以下は公開プレビュー情報を踏まえた仮説ベースの脅威モデルです。MITRE ATT&CKのIDは代表例であり、実装詳細や運用によって変動します。

• シナリオ1：回復フローの例外からの横取り

  • 仮説: 依然として残る弱い回復手段（SMS/メール等）が一部ユーザーやロールで許可されている場合、攻撃者がそこを足掛かりにパスキーを新規追加して持続化を確立。
  • ATT&CK: T1098 Account Manipulation（認証方法の追加/変更）、T1078 Valid Accounts、T1111 Two-Factor Authentication Interception（弱い二要素の悪用）
  • 影響: フィッシング耐性が高いパスキー環境でも、回復の例外が残っていれば全体の安全性は下振れします。
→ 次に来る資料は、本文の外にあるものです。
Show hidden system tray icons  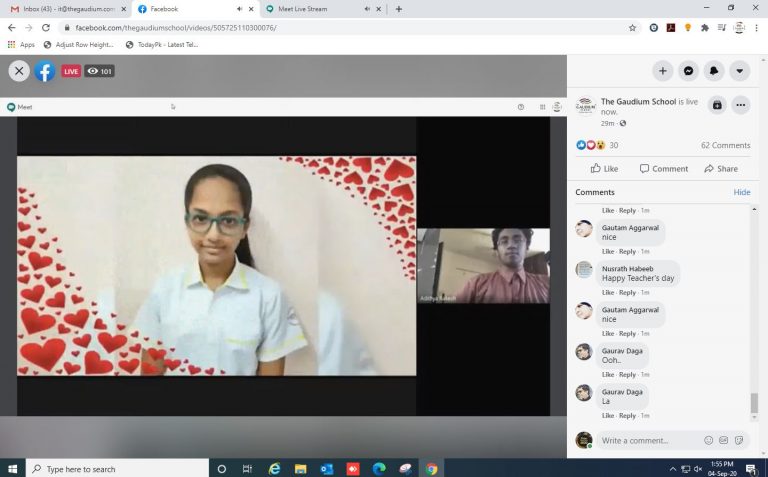[x=673, y=468]
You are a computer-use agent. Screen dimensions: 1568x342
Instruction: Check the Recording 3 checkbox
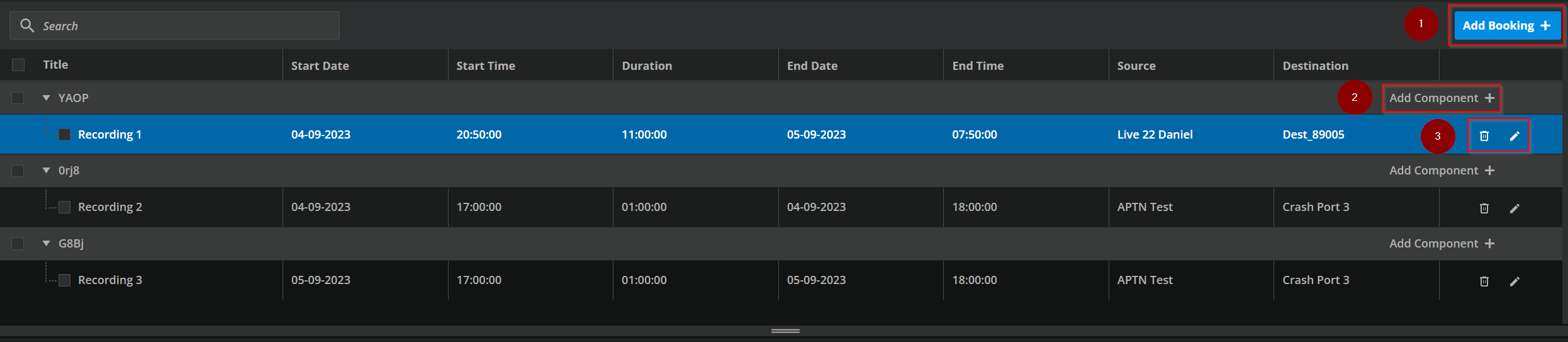(x=64, y=280)
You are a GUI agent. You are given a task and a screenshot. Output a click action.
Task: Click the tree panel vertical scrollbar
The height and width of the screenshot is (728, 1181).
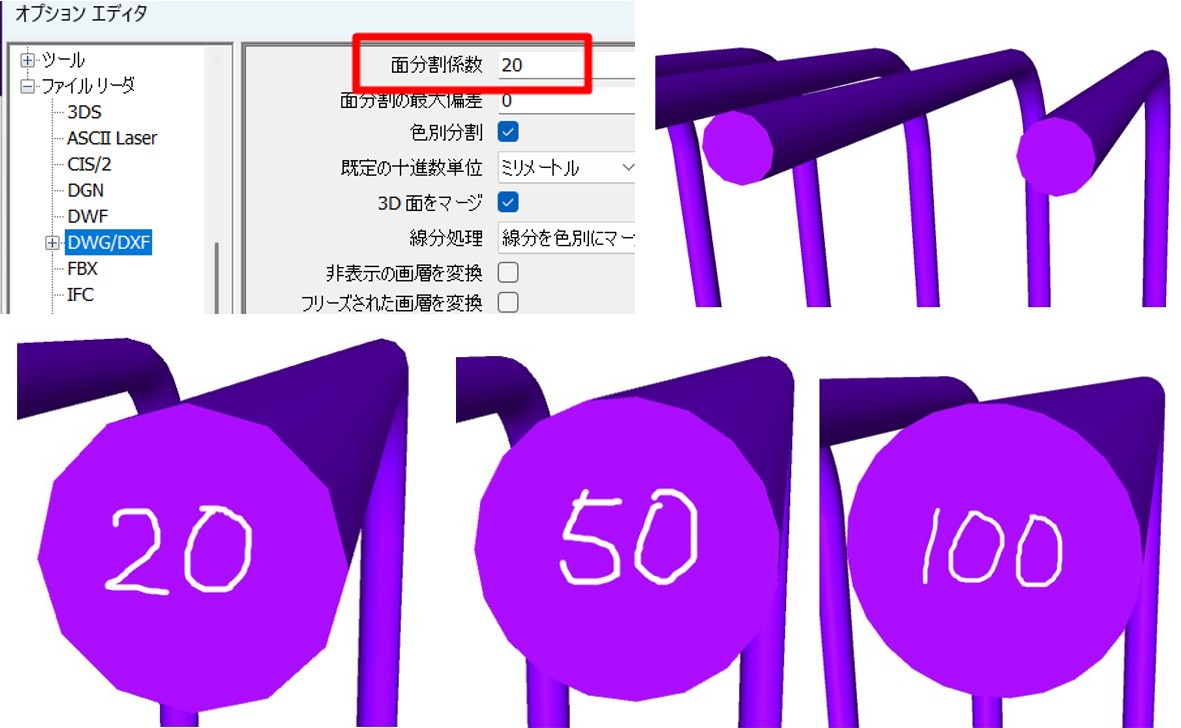click(x=216, y=275)
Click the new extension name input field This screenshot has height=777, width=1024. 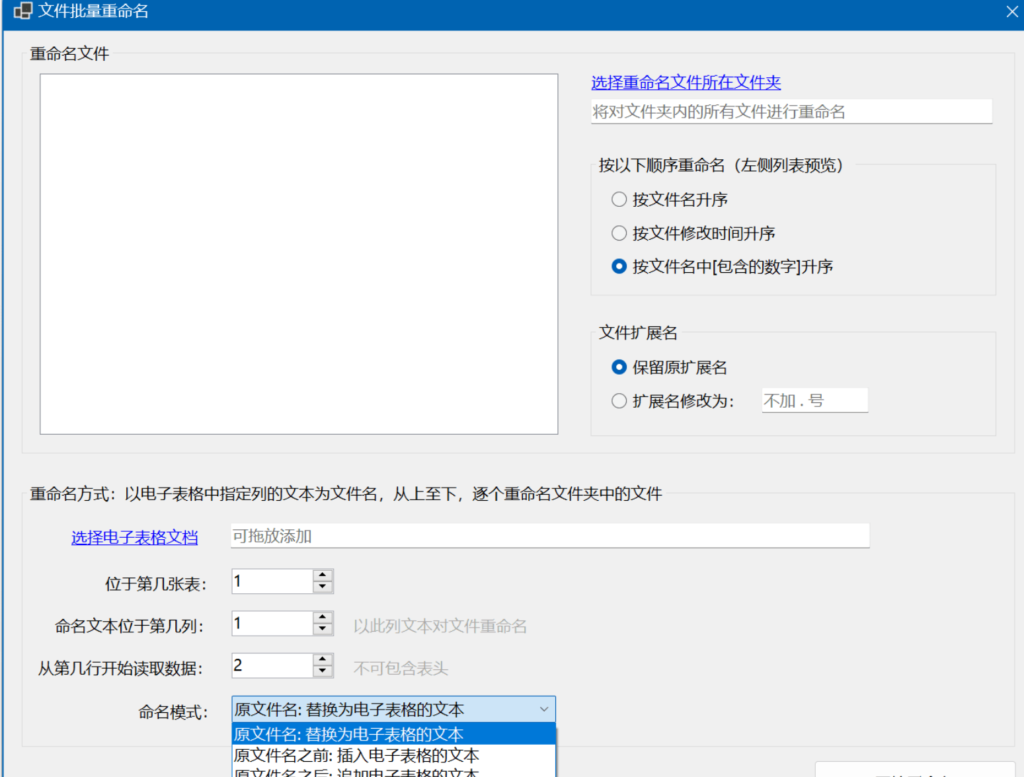pyautogui.click(x=814, y=401)
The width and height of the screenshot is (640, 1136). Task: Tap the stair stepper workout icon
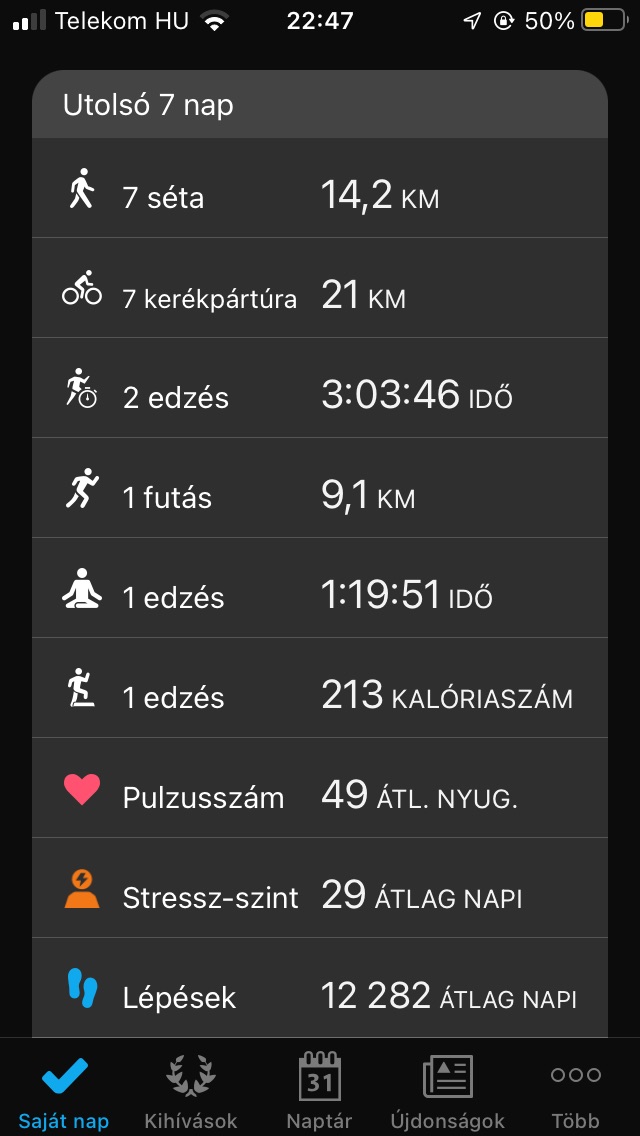point(82,688)
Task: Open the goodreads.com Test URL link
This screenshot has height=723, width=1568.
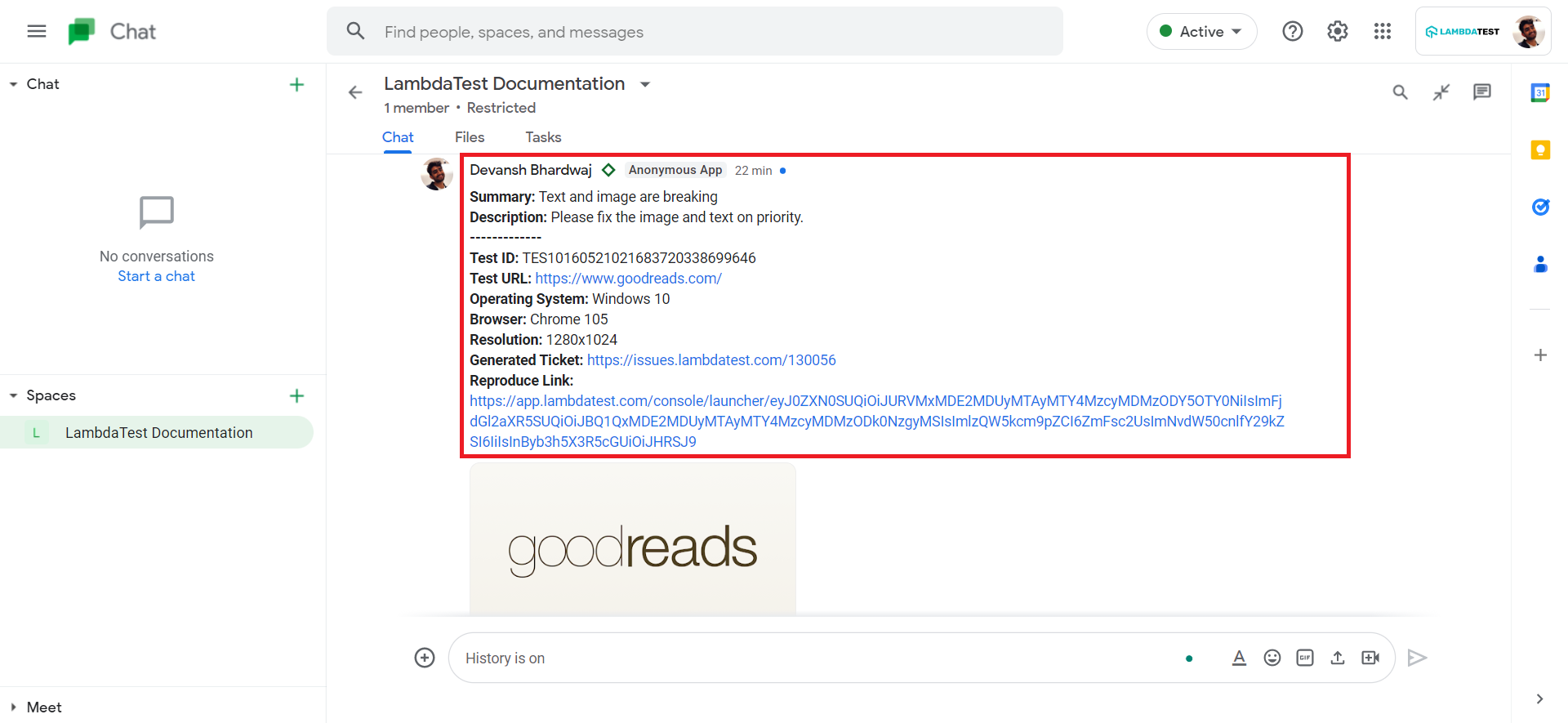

• シナリオ2：端末盗難・一時的占有からの「方法追加」

  • 仮説: 署名済みのセッションやロック解除済み端末の短時間占有で、攻撃者が回復・再登録フローへ進みパスキーを追加。
  • ATT&CK: T1098 Account Manipulation、T1078 Valid Accounts
  • 影響: 端末側ローカルの生体/PINゲートと、再登録に求める組織側のステップアップ強度の両輪が必要です。

• シナリオ3：同期パスキーの境界逸脱

  • 仮説: 同期の前提となるアカウントやストアの境界が個人/業務で混在し、業務アカウントの回復要素が管理外デバイスへ波及。
  • ATT&CK: T1555 Credentials from Password Stores（ストア/同期の悪用、概念的）、T1562 Impair Defenses（管理境界の回避）
  • 影響: BYODやハイブリッド勤務で、資産境界・台帳・オフボーディング手順の重要性が増します。

• シナリオ4：ヘルプデスク例外の濫用

  • 仮説: 本人確認が曖昧なヘルプデスクの例外プロセスで、攻撃者が暫定手段を取得し、その後パスキーを登録して持続化。
  • ATT&CK: T1098 Account Manipulation、T1136 Create Account（場合によっては新規アカウント付与）
  • 影響: オンボーディング/回復/例外の審査強度を統一し、ロールベースで罰則付きの逸脱抑止を敷く必要があります。

• シナリオ5：AiTMを困難化する正の側面

  • 仮説: パスキー/生体を回復フローに持ち込むことで、T1557 Man-in-the-Middle（AiTM）やOTP疲労の効き目が低下。
  • 影響: フィッシング由来の侵害確率を下げられる一方、攻撃者は「方法の追加」や「境界の混線」に戦術をシフトする可能性が高いです。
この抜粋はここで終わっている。